Requirement:
Reproduce only the lines from the one containing "The height and width of the screenshot is (868, 1389)." through the end of the data, exactly as they stand.

[Extracted records]
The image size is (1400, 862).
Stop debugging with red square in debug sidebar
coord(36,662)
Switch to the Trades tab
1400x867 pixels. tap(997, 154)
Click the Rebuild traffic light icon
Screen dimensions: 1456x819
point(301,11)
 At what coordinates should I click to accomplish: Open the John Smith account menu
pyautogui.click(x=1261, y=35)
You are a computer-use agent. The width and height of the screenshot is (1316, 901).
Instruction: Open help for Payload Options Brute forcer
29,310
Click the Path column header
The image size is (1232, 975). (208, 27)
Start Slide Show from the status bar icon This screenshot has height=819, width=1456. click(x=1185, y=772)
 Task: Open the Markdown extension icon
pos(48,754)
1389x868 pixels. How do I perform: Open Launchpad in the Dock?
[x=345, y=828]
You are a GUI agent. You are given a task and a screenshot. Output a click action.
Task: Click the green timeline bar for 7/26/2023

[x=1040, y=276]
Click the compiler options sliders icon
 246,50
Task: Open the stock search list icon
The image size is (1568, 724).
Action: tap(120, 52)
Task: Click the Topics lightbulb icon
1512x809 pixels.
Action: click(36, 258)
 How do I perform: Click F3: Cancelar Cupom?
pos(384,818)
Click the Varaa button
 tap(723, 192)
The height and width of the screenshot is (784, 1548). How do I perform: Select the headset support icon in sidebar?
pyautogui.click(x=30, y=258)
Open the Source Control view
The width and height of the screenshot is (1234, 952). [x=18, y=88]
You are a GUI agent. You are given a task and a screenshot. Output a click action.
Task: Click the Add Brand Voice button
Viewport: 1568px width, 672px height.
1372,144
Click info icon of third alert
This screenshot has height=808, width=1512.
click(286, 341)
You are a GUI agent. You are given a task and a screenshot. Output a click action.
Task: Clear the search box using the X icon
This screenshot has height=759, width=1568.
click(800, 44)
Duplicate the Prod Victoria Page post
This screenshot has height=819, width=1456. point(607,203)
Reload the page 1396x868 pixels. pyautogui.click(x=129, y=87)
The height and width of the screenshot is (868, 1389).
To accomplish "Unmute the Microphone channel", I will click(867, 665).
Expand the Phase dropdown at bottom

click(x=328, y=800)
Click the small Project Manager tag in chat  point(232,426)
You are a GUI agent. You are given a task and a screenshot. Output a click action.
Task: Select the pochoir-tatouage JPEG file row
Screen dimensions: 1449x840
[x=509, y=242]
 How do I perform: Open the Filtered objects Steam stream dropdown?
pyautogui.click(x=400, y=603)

Solution below:
The height and width of the screenshot is (868, 1389).
To accomplish "Unmute the Microphone channel", I will click(867, 665).
Expand the Phase dropdown at bottom

click(x=328, y=800)
Click the small Project Manager tag in chat  point(232,426)
You are a GUI agent. You are given a task and a screenshot. Output a click action.
Task: Select the pochoir-tatouage JPEG file row
Screen dimensions: 1449x840
[x=509, y=242]
 How do I perform: Open the Filtered objects Steam stream dropdown?
pyautogui.click(x=400, y=603)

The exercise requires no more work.